● **WHAT YOU NEED TO DO**: How many lines in the entries below contain the word "legend"? Answer with the number and nothing else.

Stored items
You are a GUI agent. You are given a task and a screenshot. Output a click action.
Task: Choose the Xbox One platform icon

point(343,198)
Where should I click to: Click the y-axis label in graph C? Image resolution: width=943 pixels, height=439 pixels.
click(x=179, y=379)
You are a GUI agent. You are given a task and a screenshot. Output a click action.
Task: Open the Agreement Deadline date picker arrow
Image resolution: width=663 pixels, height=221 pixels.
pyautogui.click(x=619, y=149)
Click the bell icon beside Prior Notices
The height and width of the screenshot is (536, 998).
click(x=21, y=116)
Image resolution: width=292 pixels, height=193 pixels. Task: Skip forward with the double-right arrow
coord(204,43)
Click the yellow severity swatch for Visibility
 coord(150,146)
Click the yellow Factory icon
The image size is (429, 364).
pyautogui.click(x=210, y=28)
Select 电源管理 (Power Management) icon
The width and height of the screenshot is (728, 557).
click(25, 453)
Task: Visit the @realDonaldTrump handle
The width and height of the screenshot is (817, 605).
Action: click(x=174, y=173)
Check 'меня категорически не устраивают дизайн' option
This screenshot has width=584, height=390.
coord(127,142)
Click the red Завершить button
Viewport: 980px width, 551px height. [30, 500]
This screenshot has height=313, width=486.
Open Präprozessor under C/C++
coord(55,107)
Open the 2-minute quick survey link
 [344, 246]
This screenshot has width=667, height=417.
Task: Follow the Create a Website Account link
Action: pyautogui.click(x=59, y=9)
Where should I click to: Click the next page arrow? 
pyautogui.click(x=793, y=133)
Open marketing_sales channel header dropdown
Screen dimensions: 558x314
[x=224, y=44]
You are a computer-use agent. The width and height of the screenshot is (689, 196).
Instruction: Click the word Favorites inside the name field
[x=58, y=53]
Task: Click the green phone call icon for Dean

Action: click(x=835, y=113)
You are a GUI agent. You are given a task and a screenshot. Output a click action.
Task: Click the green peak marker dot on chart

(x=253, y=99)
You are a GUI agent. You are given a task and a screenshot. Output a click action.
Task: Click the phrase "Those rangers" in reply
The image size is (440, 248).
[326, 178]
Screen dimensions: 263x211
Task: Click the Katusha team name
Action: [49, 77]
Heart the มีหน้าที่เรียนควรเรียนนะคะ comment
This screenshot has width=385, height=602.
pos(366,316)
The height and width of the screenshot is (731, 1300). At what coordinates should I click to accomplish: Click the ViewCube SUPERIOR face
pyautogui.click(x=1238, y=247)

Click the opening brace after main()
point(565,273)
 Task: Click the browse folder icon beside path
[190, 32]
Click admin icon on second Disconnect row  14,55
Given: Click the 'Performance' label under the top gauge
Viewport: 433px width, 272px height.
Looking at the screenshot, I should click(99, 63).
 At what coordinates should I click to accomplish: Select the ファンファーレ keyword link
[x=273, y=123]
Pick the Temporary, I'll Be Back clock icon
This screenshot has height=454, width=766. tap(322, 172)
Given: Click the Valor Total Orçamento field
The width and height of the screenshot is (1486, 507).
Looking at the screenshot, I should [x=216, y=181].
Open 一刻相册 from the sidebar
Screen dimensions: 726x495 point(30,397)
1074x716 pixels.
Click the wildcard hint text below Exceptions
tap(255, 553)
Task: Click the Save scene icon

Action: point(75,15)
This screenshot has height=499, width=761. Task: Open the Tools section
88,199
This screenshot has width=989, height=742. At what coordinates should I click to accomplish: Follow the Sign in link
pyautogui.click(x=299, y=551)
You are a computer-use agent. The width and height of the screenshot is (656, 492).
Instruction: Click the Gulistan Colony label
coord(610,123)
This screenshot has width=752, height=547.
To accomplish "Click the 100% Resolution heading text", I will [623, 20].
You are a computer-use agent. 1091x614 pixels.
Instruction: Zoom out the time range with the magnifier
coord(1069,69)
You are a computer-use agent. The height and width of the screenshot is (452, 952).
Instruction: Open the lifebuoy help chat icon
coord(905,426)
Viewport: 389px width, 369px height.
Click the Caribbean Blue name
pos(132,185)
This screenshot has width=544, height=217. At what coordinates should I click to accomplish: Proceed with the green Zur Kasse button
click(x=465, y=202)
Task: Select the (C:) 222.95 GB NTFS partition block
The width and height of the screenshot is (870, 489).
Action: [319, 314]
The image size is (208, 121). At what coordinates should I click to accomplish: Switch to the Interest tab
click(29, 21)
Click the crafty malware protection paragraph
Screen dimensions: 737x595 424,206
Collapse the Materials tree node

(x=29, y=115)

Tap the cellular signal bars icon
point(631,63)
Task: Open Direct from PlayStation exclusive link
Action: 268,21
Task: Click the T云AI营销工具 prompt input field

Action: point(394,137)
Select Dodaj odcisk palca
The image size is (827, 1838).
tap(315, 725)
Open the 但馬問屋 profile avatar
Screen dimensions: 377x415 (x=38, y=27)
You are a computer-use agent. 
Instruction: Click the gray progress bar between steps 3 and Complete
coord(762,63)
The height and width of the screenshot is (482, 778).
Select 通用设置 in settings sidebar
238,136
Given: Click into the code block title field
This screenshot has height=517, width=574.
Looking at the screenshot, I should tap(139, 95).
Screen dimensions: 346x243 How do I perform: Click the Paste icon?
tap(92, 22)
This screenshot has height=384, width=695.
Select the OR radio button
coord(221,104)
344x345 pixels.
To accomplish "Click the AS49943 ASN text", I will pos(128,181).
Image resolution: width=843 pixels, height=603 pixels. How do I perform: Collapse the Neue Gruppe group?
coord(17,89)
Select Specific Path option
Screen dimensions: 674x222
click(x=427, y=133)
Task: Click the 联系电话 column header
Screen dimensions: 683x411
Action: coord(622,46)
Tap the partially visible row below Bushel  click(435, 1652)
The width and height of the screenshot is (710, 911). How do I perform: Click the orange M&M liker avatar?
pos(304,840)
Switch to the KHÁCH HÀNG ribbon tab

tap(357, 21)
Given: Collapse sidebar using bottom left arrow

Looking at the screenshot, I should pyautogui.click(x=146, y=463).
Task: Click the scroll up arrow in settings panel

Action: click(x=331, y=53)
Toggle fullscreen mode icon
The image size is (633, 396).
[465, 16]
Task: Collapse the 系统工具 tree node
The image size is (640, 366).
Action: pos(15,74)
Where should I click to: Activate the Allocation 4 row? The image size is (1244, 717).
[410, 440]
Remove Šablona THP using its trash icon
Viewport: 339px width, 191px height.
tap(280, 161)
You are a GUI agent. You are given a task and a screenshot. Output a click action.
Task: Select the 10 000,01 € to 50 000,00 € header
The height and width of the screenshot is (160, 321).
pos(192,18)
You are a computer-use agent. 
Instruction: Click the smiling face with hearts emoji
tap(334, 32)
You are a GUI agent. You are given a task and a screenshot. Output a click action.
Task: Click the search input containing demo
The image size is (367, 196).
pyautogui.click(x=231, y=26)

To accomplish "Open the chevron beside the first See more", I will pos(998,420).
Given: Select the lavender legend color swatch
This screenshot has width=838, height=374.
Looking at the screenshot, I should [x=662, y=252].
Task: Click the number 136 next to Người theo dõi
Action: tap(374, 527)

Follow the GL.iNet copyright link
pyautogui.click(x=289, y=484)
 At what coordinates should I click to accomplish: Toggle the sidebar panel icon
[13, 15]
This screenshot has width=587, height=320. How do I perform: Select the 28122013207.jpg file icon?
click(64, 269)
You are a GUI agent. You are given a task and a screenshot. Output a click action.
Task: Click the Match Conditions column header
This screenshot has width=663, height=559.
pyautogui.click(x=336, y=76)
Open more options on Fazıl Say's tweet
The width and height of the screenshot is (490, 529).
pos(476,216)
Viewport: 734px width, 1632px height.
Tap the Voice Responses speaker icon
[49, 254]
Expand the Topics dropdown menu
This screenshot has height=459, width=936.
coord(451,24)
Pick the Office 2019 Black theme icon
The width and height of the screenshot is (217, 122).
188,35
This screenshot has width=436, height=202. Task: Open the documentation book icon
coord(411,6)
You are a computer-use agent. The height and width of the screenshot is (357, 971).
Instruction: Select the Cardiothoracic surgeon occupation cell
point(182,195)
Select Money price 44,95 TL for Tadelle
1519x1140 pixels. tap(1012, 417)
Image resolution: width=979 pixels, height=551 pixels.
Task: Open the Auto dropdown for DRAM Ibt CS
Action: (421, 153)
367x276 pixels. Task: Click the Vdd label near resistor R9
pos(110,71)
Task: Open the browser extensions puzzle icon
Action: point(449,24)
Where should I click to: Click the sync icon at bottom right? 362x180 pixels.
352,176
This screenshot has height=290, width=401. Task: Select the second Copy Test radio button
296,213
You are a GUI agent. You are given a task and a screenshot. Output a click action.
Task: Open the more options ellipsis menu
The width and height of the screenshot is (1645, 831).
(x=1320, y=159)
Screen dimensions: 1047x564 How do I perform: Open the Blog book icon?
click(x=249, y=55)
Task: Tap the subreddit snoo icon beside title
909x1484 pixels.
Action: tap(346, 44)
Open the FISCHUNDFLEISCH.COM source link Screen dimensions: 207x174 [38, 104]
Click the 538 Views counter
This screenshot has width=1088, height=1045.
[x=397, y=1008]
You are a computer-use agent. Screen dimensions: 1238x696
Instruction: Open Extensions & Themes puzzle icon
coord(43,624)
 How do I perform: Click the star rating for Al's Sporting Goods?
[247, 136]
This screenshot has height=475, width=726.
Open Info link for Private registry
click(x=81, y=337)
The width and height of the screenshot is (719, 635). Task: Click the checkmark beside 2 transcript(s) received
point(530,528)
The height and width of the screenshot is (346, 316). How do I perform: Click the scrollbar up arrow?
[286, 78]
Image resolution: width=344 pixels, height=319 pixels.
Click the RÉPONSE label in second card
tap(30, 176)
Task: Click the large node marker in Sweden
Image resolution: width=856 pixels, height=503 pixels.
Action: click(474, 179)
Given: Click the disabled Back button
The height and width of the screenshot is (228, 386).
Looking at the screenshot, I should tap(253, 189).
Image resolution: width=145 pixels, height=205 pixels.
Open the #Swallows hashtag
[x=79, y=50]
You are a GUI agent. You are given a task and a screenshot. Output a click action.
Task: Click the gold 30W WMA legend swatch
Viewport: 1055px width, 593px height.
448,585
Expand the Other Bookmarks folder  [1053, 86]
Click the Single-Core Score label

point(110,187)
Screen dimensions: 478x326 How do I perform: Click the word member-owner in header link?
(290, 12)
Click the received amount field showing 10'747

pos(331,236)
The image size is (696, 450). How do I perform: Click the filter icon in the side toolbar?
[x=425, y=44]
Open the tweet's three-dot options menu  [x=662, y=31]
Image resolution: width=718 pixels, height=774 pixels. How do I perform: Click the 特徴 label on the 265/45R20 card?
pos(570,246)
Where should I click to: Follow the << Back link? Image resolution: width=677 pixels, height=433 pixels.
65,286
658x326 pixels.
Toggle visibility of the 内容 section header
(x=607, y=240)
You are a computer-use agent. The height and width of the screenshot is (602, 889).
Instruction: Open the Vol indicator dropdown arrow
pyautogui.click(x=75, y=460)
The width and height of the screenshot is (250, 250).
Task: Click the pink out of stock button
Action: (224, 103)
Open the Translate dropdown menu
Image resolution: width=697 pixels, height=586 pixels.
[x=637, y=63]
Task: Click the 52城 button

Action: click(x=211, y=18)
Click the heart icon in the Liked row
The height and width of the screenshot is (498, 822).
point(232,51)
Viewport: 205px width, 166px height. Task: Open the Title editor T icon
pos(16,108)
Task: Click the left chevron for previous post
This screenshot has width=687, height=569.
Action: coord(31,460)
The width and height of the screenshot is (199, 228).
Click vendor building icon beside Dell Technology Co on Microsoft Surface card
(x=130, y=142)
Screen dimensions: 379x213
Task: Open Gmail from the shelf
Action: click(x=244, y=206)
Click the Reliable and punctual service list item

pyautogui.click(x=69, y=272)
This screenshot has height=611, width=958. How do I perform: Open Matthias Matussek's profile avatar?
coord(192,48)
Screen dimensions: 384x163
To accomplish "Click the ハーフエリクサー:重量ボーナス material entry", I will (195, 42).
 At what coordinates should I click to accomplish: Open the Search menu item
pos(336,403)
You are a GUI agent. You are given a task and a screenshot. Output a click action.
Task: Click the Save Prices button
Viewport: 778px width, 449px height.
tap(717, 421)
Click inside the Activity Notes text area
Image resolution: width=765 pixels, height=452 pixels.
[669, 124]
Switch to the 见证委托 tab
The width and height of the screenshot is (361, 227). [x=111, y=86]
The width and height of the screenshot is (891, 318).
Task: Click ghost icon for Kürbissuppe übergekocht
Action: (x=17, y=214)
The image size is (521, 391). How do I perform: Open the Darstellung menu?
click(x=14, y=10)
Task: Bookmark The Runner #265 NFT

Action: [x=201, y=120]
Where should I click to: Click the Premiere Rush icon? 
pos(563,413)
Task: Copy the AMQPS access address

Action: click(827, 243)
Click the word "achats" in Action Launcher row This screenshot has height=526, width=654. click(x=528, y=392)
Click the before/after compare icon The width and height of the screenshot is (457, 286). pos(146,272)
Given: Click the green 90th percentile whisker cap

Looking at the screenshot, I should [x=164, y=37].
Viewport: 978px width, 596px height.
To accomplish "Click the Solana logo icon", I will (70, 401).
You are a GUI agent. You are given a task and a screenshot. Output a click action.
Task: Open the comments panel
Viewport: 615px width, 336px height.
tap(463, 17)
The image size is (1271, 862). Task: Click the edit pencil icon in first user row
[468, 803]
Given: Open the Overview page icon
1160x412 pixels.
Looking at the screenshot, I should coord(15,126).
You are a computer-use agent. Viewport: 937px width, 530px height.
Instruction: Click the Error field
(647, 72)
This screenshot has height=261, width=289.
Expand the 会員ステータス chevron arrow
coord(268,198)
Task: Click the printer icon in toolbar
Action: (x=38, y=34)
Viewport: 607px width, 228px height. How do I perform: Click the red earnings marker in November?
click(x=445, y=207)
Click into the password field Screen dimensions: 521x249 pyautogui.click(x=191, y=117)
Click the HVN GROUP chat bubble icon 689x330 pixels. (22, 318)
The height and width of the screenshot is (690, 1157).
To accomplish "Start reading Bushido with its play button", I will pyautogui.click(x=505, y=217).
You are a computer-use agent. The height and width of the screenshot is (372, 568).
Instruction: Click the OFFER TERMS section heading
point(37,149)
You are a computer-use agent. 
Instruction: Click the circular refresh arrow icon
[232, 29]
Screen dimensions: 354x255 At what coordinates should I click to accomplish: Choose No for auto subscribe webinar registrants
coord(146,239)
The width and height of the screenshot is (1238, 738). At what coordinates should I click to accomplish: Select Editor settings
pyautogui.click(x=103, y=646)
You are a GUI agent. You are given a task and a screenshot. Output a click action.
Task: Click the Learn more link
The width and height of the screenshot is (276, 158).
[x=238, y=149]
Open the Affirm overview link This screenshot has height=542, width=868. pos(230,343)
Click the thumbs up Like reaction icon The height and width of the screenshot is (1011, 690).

● **RESPONSE BELOW**: 2